Gulal recalls an anecdote from her childhood that influenced her life journey deeply; ‘One of the children, Nikhil, a runaway child, growing up at the orphanage was found on the railway-station by an NGO called Child-line. He had run away from his home because of the beatings he got from his stepmother. Once while selling snacks on trains, a job enforced on him by his step mother, somebody snatched away his snacks worth 100Rs. fearing the beating he’d receive, he had no option but to run instead.  What struck Gulal when he narrated his reasons was his exclamation, “Do you know how costly those snacks were? 100 Rupees!”.  

The incident brought forth the reality of deeply rooted poverty and social inequality that pervades our society and to which few privileged children get exposed to. The story practically awakened Gulal to a life of commitment to the cause of the poor and against social and economic exclusion. 

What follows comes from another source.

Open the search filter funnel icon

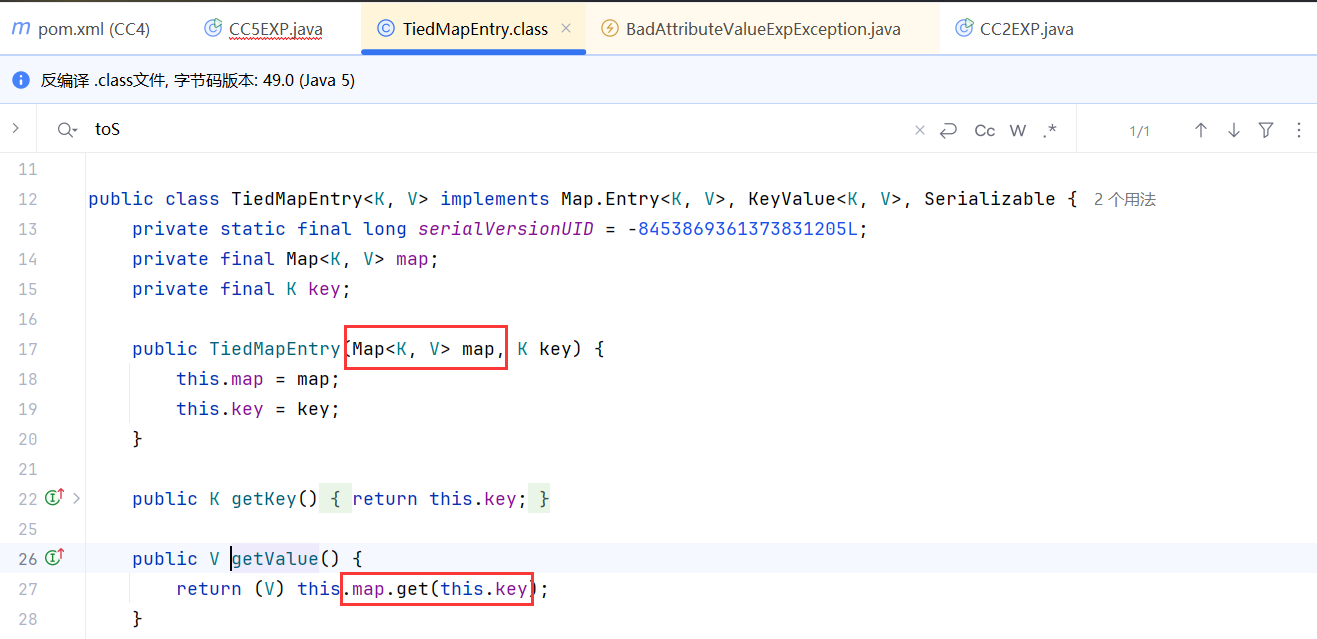(x=1266, y=130)
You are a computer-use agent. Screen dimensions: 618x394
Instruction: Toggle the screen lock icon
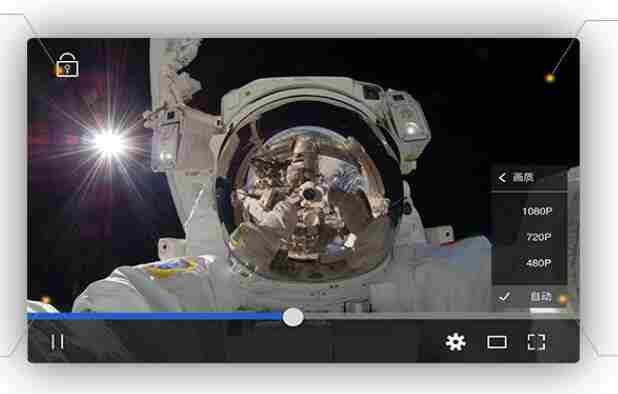point(67,65)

Thereon, she kept herself involved in many of the projects with Vishwagrams that her parents were moderating. At Yuvagram (means Youth-village in Hindi), she participated in life-skills camps for Youth and teachers. In Kitabgram (Book-village), she participated in activities that encouraged people to read more books that inspires self and social transformations. In Snehgram, she used to work in reconciliation and restoration processes in natural calamities affected areas across the country such as their work in Kutch (2002 Earthquake), Surat Flood (2008), Tsunami in Tamilnadu (2007), Kedarnath Floods and Nepal Earthquake(2011). 

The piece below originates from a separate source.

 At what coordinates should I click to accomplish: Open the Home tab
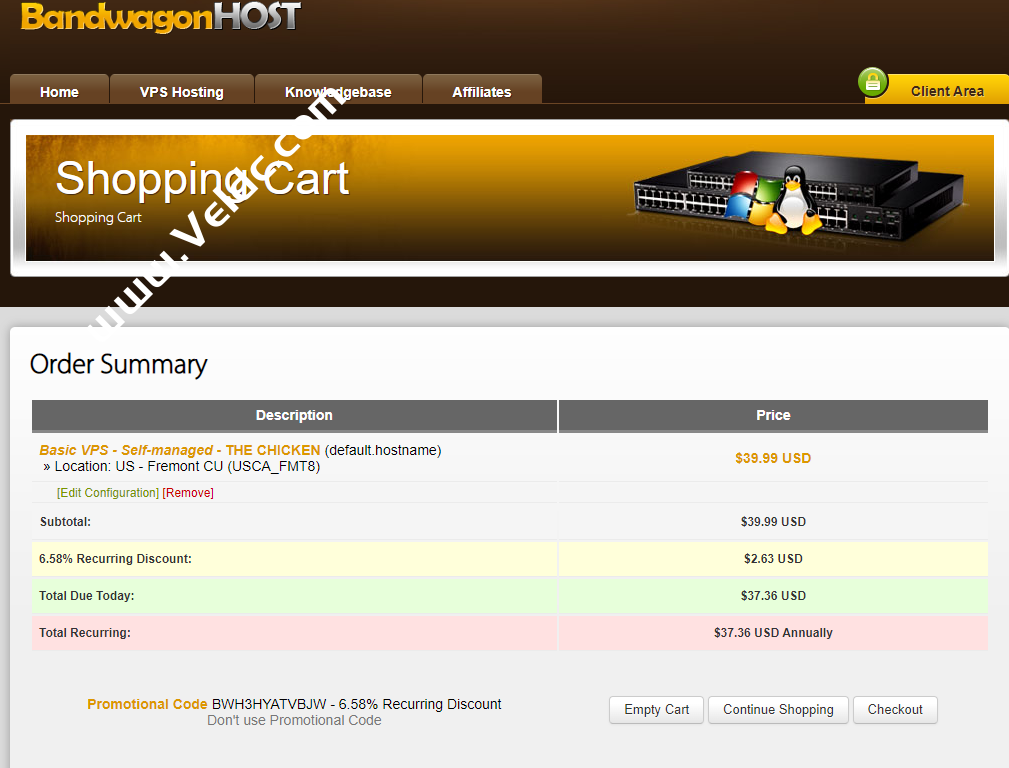(59, 91)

Gulal’s next venture touched the very heart of the human condition as a result of direct violence. She joined Shantigram, working for communal harmony, post the infamous 2002  Godhra riots and later for Kokarajar  riots in 2012. She understands violence and how it rips apart the very fabric of humanity that binds our world together and makes her all the more commited in redressing the ills through positive actions. 

Gulal has seen the ugliness of human suffering in the microcosm of her world of Vishwagram. Jai Jagat, for her, gives an opportunity to broaden her horizons of the experience of humanity and all its concomitant miseries and inequalities at a macro level with a focus on finding solutions and alternatives while on the journey and a way of thinking that is inclusive and cares for each member of the society.  

She believes that the Jai Jagat will strengthen her work in social welfare and harmony to a global platform. She, along with another core marcher of jai Jagat, organised and participated in a parallel, 57 days of 900Km long footmarch in Gujarat (Porbandar to Dandi) between Nov14, 2019 – Jan 9, 2020. 

She wishes that in being a part of theJai Jagat, she will be a part of  a global initiative to bring peace and justice to this world.